*** GIVEN DATA Section Begins ***

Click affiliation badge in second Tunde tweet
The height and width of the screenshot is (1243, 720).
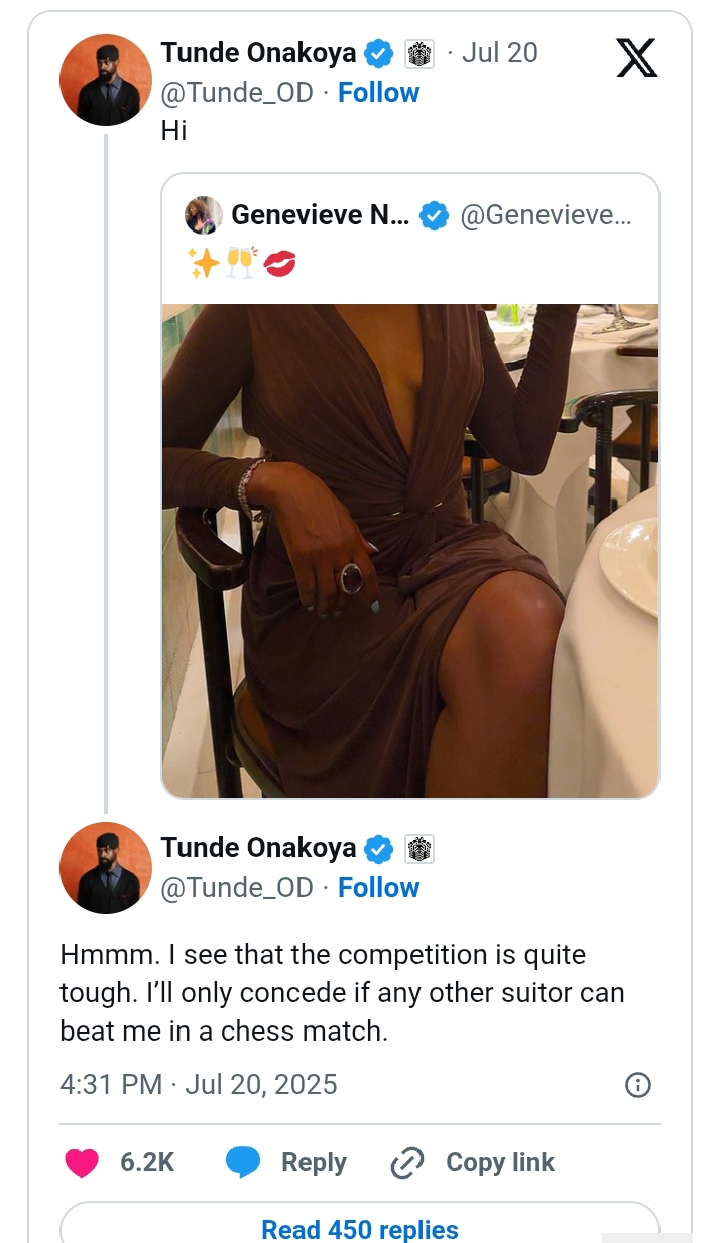[419, 848]
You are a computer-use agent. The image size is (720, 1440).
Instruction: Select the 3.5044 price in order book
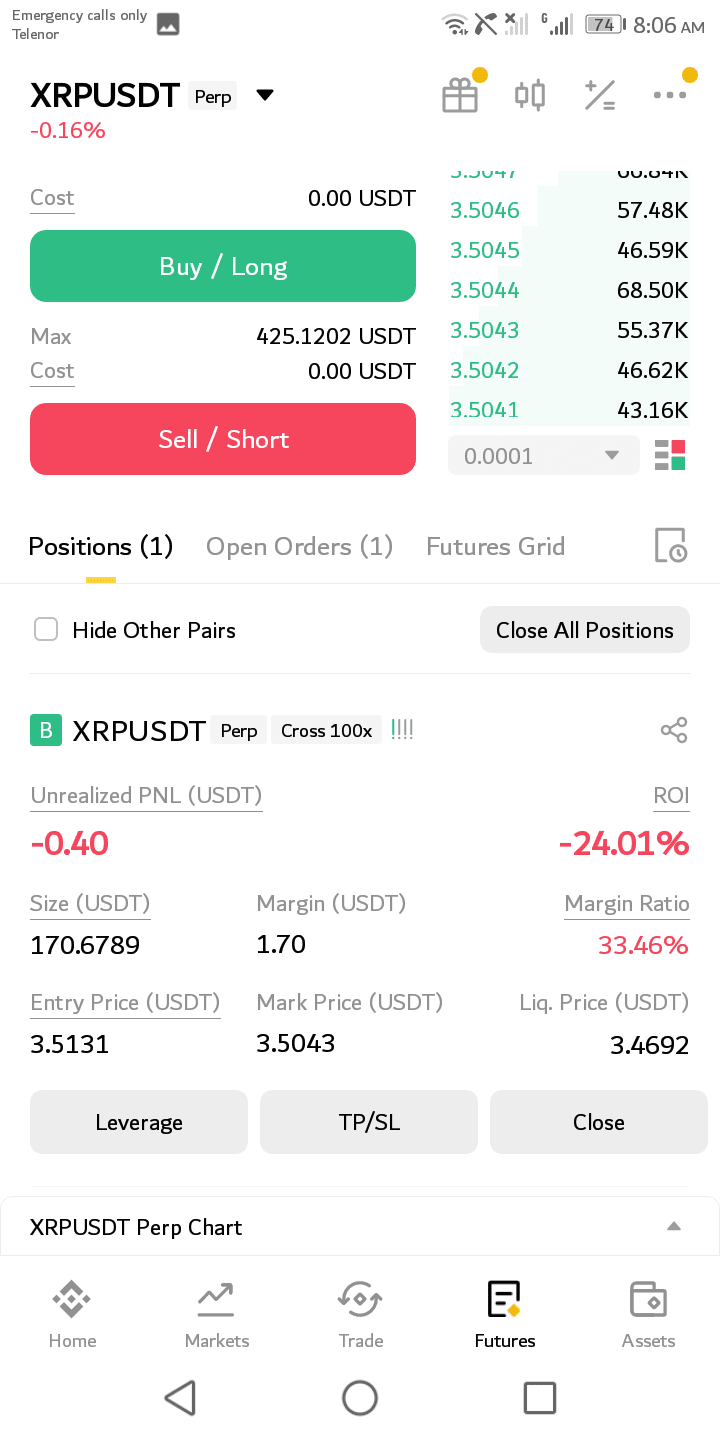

*** GIVEN DATA Section Ends ***

## REQUIREMENT
Leaving the images out, print the records above exactly.

## THE COMPLETED TASK
Click affiliation badge in second Tunde tweet
The height and width of the screenshot is (1243, 720).
[419, 848]
You are a computer-use agent. The image size is (720, 1440).
Instruction: Select the 3.5044 price in order book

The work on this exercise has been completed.